Dasar orang-orang sinting yang tidak punya empati! Maki Darren dalam hati.
"Hey Darren! Kau juga sedang berolahraga di sini rupanya,'' suara yang menyebalkan yang tadi malam Darren dengar sekarang muncul lagi.
"Kelihatannya?" Darren menoleh dan balik bertanya dengan ketus.
"Kau ini rupanya tidak berubah juga dari dulu gampang emosian sekali, padahal aku hanya menyapa saja tetapi kau berlagak seakan aku yang membuatmu kesal," ucap Morgan dengan nada tengil.
"Memang kenyataannya seperti itu, dari dulu kau selalu mencari gara-gara denganku," timpal Darren yang mulai menyalakan rokok.
"Tapi apa yang aku katakan kemarin memang benar kenyataannya, aku dan kekasihmu itu ternyata memiliki satu kesamaan. Kau mau tahu tidak apa persamaan kami berdua?" tanya Morgan dengan nada menyebalkan.
Darren menghampiri Morgan yang ternyata sekarang lebih pendek daripadanya. Dengan penuh rasa percaya diri Darren menepuk pundak sang sepupu dan berkata dengan tajam.

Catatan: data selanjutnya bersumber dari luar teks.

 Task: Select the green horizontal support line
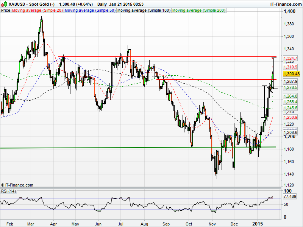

"Kau tahu Morgan? Dengan perkataanmu semalam membuat aku banyak berpikir untuk menentukan apa keputusan yang akan aku buat. Tadinya saat baru sampai di sini aku juga belum bisa menentukan apapun.." Darren sengaja menggantung perkataannya untuk melihat reaksi Morgan yang kebingungan.
Rupanya wajah tampan itu bisa terlihat bodoh juga, ah dia jadi teringat kata-kata pria ini sejak kecil yang mengatakan jika kesenangannya adalah melihat wajah bodoh Darren hingga dia menangis meraung. Sungguh luar biasa sekali Morgan mempermainkan ketakutan dirinya.
"Tapi terima kasih sekali atas bantuanmu. Aku akan memutuskan Kathleen hari ini biar kau bisa menjadi pacarnya secepatnya," ucap Darren yang sekarang membisikkan perkataan ke telinga Morgan.
"Apa? Bukankah kau ini mencintainya? Kenapa mudah sekali bagimu untuk memutuskannya?" tanya Morgan dengan mata melebar.
"Ya berkatmu aku sadar jika rasa cintaku kepada Kathleen sudah menghilang dan aku tidak ingin menyakitinya lebih lama dengan mempertahankannya di sisiku," jawab Darren dengan yakin.
Masih dapat Darren lihat raut wajah terkejut Morgan lalu marah sebelum akhirnya meludah ke bawah seakan perkataannya ini adalah hal yang sia-sia.
"Kau tahu Darren, sikap sombong mu ini yang akan menghancurkan dirimu," ucap Morgan lalu melangkah menjauhi Darren meninggalkannya dalam seribu tanya yang menggantung.